In Edit Mode, the page info dialogue will display the basic page information such as page name, page title, page description, page template type, page's parent, and the full page URL. If the user has the proper permissions, then they will also be able to change the page file name (which subsequently will change the full page URL of the current page), page title and the HTML meta tag description. In the footer of this dialogue the user will be able to view their own user profile, log out and open the page navigator. Clicking a download icon will download all the page's current media assets to the client's computer. If there are inactive media assets (in viewer only) then a user will also be given the option to download or ignore these. Inactive media assets occur when the media position is set to API, but there is also an image in that position, then that image will be considered inactive . . . or vice versa.

According to some embodiments, the system may be configured for indicating missing menu assets and links, or missing gallery viewer assets in a log that can be generated from a menu page Edit Mode dialogue.

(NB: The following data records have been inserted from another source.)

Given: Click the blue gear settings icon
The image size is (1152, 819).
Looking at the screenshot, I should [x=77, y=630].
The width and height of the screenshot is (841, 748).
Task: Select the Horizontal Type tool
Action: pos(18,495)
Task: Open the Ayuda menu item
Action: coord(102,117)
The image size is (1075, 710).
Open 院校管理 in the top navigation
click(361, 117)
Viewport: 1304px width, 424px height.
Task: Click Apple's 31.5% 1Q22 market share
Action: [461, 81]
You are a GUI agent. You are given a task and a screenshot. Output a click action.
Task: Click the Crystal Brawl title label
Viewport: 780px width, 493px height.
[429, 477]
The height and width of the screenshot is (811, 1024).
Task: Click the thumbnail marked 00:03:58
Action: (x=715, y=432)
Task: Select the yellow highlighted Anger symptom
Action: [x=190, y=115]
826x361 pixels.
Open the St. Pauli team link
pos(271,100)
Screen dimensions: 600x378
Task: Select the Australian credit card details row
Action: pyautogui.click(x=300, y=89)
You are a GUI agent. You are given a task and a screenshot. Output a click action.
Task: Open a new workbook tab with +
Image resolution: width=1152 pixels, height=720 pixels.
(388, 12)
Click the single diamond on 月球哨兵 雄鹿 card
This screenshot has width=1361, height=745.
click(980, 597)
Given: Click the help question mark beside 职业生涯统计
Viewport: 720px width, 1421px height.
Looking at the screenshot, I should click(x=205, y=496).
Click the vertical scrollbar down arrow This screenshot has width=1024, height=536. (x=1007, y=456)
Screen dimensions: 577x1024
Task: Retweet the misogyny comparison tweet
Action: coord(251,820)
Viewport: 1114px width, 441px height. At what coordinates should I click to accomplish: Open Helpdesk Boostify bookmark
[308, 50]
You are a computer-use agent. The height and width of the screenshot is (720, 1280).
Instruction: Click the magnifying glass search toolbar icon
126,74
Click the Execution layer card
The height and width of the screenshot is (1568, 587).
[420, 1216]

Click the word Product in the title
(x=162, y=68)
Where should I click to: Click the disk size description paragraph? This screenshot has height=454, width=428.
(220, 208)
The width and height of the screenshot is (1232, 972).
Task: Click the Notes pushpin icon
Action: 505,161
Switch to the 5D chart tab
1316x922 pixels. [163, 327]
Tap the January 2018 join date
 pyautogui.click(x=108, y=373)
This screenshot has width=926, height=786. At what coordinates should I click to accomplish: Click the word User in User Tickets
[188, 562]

FIG. 15 illustrates an example of a computer system 100 that may be utilized to execute various procedures, including the processes, systems, and methods described herein. Computer system 100 comprises a standalone computer or mobile computing device, a mainframe computer system, a workstation, a network computer, a desktop computer, a laptop, or the like. The computing device 100 can be embedded in another device, e.g., a mobile telephone, a personal digital assistant (PDA), a mobile audio or video player, a game console, a Global Positioning System (GPS) receiver, or a portable storage device (e.g., a universal serial bus (USB) flash drive).

In some embodiments, the computer system 100 includes one or more processors 110 coupled to a memory 120 through a system bus 180 that couples various system components, such as an input/output (I/O) devices 130, to the processors 110. The bus 180 may be any of several types of bus structures including a memory bus or memory controller, a peripheral bus, and a local bus using any of a variety of bus architectures. For example, such architectures include Industry Standard Architecture (ISA) bus, Micro Channel Architecture (MCA) bus, Enhanced ISA (EISA) bus, Video Electronics Standards Association (VESA) local bus, and Peripheral Component Interconnect (PCI) bus, also known as Mezzanine bus.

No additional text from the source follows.